E invece Eunice si apre, ancora di più, apre le porte della sua vita, anche adesso che non può più aprire quelle della meravigliosa casa sulla spiaggia. Ci dice che lei è ancora qui, si mette in gioco, rischia, nonostante il regime e poi ancora, dopo il regime per lottare, cercare giustizia: non (solo) per sé stessa, per il marito e i figli, ma per tutti e tutte, per i più sfruttati, dimenticati, ignorati.


La via più scomoda
È la presenza dell’amore nella sua forma più pura, disinteressata, extra famigliare, quella raccontata da Salles. Come aveva già fatto, d’altra parte, in Central do Brasil: anche in quell’occasione, l’irruzione del caso, del dramma davanti al quale un’altra donna (Fernanda Montenegro, mamma di Torres, appunto), sceglie la strada più scomoda, mai percorsa fino ad allora, rompe la sua routine per aiutare chi ne ha bisogno.

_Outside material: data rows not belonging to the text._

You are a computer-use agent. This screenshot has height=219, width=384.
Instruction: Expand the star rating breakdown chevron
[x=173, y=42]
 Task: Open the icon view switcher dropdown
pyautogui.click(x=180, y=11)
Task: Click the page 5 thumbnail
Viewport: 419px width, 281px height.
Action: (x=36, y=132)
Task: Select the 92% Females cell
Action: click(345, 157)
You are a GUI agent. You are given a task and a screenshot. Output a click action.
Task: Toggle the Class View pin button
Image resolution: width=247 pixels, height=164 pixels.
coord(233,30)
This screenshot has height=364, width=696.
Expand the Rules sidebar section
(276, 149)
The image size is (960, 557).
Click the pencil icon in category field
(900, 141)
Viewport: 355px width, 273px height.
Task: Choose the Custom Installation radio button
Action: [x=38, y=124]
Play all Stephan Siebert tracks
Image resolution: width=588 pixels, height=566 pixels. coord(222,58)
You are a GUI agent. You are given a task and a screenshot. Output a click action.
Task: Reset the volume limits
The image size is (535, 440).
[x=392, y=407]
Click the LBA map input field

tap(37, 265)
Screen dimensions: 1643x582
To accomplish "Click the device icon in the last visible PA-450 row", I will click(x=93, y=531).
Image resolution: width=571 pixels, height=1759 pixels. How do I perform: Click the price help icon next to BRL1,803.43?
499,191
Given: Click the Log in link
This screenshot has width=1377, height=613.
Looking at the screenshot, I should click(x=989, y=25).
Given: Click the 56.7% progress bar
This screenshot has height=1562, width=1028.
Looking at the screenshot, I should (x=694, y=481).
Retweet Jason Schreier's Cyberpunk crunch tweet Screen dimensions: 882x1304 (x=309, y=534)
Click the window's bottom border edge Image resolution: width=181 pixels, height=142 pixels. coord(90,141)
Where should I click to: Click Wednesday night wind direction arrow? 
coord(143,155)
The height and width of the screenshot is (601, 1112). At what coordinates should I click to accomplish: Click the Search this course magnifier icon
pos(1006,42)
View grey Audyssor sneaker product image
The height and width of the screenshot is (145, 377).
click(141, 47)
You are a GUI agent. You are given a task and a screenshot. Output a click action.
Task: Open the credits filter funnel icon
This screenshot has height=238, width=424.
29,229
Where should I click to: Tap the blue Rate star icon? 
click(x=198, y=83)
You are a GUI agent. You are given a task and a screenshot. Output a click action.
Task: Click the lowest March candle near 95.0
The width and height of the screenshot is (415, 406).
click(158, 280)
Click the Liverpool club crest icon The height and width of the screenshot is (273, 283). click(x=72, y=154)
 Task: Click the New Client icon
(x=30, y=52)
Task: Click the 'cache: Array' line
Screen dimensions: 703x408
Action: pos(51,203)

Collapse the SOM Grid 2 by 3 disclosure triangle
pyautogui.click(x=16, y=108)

Film essenziale per capire un Paese e una dittatura di cui si sa e si parla poco, e un’epoca, gli anni Settanta, che fu periodo di conquiste sociali, di libertà, ribellione, ma anche di lotta armata (come in Italia e in Germania) e di dittature e golpe in gran parte dell’America Latina e dell’Africa, Io sono ancora qui è anche un racconto di cinema e di immagini. Ci sono le foto, ricorrenti, fatte in spiaggia, in casa, sulle scale, appese alle pareti, inviate insieme alle lettere. Foto di gruppo, gioiose come quelle con gli amici, in cui già si intuisce che lo sguardo di Eunice va oltre l’obiettivo del fotografo, intravede le camionette militari sul lungomare che passano in file interminabili alle spalle dei bagnanti. E poi filmini, riprese in super 8, vecchie pellicole mute e sonorizzate dalle lettere scritte e inviate da figli e amici.


Coraggio necessario
Sono sguardi essenziali, come quello di Eunice ormai anziana e (apparentemente) non più lucida, che, inquadrata per svariati secondi da Salles mentre guarda vecchie immagini su uno schermo, durante una riunione di famiglia, riconosce il suo Rubens. Il pathos di Salles, se di pathos si può parlare, è anticonvenzionale, come sono anticonvenzionali i Paiva, com’è anticonvenzionale Eunice: la tensione emotiva anche nei momenti di acme non esplode mai nel melodramma, resta compatta e scorre, tramutandosi in altro, coinvolgendo lo spettatore in un flusso di coraggio necessario ma non autocompiaciuto.
Un film che ci interroga
Visivamente coinvolgente, con una colonna sonora straordinaria, che va dal rock anni Settanta di Erasmo Carlos e Tom Zé alle musiche caraibiche, quello di Salles è un film che ci interroga: quanto e come siamo disposti a restare ancora qui, in piedi, come Eunice, nonostante tutto? Persona, donna e non “mamma santa“, lotta contro il regime, fino al suo crollo e trasforma la sofferenza non in grettezza, ma in uno sguardo che comprende, abbraccia e ci (ri)guarda.


Come gli sguardi delle due grandissime Fernande, che ci ricordano quanto sia necessario lo sguardo del cinema anche per raccontare Storie come la sua.